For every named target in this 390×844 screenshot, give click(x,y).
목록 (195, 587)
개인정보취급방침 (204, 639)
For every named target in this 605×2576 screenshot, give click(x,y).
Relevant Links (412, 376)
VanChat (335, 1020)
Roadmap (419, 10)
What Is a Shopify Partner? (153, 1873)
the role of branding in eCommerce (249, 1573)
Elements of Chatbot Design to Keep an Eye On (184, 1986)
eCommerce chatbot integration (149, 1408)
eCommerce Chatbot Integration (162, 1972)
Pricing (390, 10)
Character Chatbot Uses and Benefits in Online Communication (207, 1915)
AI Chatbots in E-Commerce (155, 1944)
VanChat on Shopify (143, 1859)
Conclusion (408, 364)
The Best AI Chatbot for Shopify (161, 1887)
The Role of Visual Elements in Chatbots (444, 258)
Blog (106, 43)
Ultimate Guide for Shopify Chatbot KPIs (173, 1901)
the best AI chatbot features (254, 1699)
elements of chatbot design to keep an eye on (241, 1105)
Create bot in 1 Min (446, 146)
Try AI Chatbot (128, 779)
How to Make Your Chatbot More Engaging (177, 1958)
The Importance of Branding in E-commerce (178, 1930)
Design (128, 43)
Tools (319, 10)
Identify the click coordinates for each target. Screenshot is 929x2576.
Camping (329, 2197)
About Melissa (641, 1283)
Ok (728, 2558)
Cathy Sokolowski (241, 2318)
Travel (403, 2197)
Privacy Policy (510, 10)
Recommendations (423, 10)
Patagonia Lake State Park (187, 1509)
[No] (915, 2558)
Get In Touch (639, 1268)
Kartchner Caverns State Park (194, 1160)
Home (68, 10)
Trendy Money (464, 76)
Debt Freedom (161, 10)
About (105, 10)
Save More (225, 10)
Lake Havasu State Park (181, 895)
========================
# PROBLEM REQUIREMENTS
Write the entries out once more, exactly as they appear.

# YOUR SOLUTION
For every named target in this 390×844 screenshot, give click(x,y).
목록 (195, 587)
개인정보취급방침 (204, 639)
For every named target in this 605×2576 screenshot, give click(x,y).
Relevant Links (412, 376)
VanChat (335, 1020)
Roadmap (419, 10)
What Is a Shopify Partner? (153, 1873)
the role of branding in eCommerce (249, 1573)
Elements of Chatbot Design to Keep an Eye On (184, 1986)
eCommerce chatbot integration (149, 1408)
eCommerce Chatbot Integration (162, 1972)
Pricing (390, 10)
Character Chatbot Uses and Benefits in Online Communication (207, 1915)
AI Chatbots in E-Commerce (155, 1944)
VanChat on Shopify (143, 1859)
Conclusion (408, 364)
The Best AI Chatbot for Shopify (161, 1887)
The Role of Visual Elements in Chatbots (444, 258)
Blog (106, 43)
Ultimate Guide for Shopify Chatbot KPIs (173, 1901)
the best AI chatbot features (254, 1699)
elements of chatbot design to keep an eye on (241, 1105)
Create bot in 1 Min (446, 146)
Try AI Chatbot (128, 779)
How to Make Your Chatbot More Engaging (177, 1958)
The Importance of Branding in E-commerce (178, 1930)
Design (128, 43)
Tools (319, 10)
Identify the click coordinates for each target. Screenshot is 929x2576.
Camping (329, 2197)
About Melissa (641, 1283)
Ok (728, 2558)
Cathy Sokolowski (241, 2318)
Travel (403, 2197)
Privacy Policy (510, 10)
Recommendations (423, 10)
Patagonia Lake State Park (187, 1509)
[No] (915, 2558)
Get In Touch (639, 1268)
Kartchner Caverns State Park (194, 1160)
Home (68, 10)
Trendy Money (464, 76)
Debt Freedom (161, 10)
About (105, 10)
Save More (225, 10)
Lake Havasu State Park (181, 895)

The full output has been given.